# Programming F10 with ISTA/P something not right



## monarh (Sep 19, 2013)

Hello all forum members.I have a weird problem:dunno:!I have an ISTA/P and ISTA/D laptop from a local seller the database of the ista/p is updated to version 50.2 but when I put ISTA/P on my 2011 F10 car it marks every ecu with red.I tested the car with one of my friends laptop and ICOM and is behaving differently its not marking the ecus with red but with green.What do you think about that what is the problem.I'm using ICOM over Ethernet cable.I think is a Chinese clone I+ME ACTIA:dunno:
Below are 2 attachments of my screen.
THX For your eforts!


----------



## SergAA (Jul 16, 2013)

Does your ICOM work properly with e-sys? Which firmware does your ICOM have?

So, may be you need to update ICOM firmware / or it's broken.
If it's working with e-sys (don't forget itool radar with e-sys) - then your ISTA/P installation (image) is bad.


----------



## monarh (Sep 19, 2013)

Thx for the quick response and thx for not deleting my post.
My icom is working properly with esys when I am coding but when I tried to update my HU_CIC firmware to the latest I-LEVEL it gave me an error warning. Nothing bad happened but i think it did not complete the update!Maybe for the same reason.I will post my ICOM firmware version!Where can I get a new firmware for my ICOM.Please share if you know.THX


----------



## shawnsheridan (Jan 10, 2009)

monarh said:


> Thx for the quick response and thx for not deleting my post.
> My icom is working properly with esys when I am coding but when I tried to update my HU_CIC firmware to the latest I-LEVEL it gave me an error warning. Nothing bad happened but i think it did not complete the update!Maybe for the same reason.I will post my ICOM firmware version!Where can I get a new firmware for my ICOM.Please share if you know.THX


ICOM-Firmware-3.10.42.zip - Contains ICOM-BootImage-01-20-00 and ICOM-ApplicationImage-01-33-00:

https://mega.co.nz/#!yItgyT5Q!Z4k5umQc7xqsBfToo2NsrwpIF71BAZUpsyvX-tNNjSM

http://www.4shared.com/zip/_ChaNxad/ICOM-Firmware-31042.html


----------



## monarh (Sep 19, 2013)

Thank you Shawn
I am on it right now!I will feedback the results!


----------



## monarh (Sep 19, 2013)

I have updated the ICOM firmware.The result:my ISTA/P tells me to end the session because a another session is started! Esys coding working OK! But I am still playing wit it.If you have some ideas on this please share!


----------



## dipo71 (Jan 8, 2013)

monarh said:


> Hello all forum members.I have a weird problem:dunno:!I have an ISTA/P and ISTA/D laptop from a local seller the database of the ista/p is updated to version 50.2 but when I put ISTA/P on my 2011 F10 car it marks every ecu with red.I tested the car with one of my friends laptop and ICOM and is behaving differently its not marking the ecus with red but with green.What do you think about that what is the problem.I'm using ICOM over Ethernet cable.I think is a Chinese clone I+ME ACTIA:dunno:
> Below are 2 attachments of my screen.

# # #

### Written request 1
In the thread on programming an F10 with ISTA/P, which version is the ISTA/P database said to be updated to?
### Written request 2
Copy the part of the ISTA/P thread that starts at the words "# Programming F10" and ends after the words "For your eforts!".

### Dataset rows
# # #

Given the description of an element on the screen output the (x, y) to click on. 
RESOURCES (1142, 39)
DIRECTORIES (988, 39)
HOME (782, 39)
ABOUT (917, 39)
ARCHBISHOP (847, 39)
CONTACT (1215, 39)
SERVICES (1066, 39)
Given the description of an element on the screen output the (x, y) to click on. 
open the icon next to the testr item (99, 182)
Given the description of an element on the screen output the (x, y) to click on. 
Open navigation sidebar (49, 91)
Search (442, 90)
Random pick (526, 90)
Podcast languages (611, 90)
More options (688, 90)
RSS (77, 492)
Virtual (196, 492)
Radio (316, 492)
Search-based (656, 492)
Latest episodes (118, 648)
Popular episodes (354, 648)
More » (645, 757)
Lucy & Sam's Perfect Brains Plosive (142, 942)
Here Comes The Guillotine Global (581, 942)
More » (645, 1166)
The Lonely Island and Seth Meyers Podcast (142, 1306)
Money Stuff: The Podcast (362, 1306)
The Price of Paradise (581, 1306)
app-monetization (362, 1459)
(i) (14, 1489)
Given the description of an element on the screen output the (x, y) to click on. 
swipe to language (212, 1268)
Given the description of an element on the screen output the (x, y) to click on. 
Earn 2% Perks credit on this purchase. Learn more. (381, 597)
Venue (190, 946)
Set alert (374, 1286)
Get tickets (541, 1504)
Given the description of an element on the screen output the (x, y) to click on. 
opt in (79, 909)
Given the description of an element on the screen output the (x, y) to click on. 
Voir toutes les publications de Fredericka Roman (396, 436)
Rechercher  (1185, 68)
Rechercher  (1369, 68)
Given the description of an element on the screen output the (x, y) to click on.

# # #

### Task result 1
Version 50.2.

### Task result 2
# Programming F10 with ISTA/P something not right



## monarh (Sep 19, 2013)

Hello all forum members.I have a weird problem:dunno:!I have an ISTA/P and ISTA/D laptop from a local seller the database of the ista/p is updated to version 50.2 but when I put ISTA/P on my 2011 F10 car it marks every ecu with red.I tested the car with one of my friends laptop and ICOM and is behaving differently its not marking the ecus with red but with green.What do you think about that what is the problem.I'm using ICOM over Ethernet cable.I think is a Chinese clone I+ME ACTIA:dunno:
Below are 2 attachments of my screen.
THX For your eforts!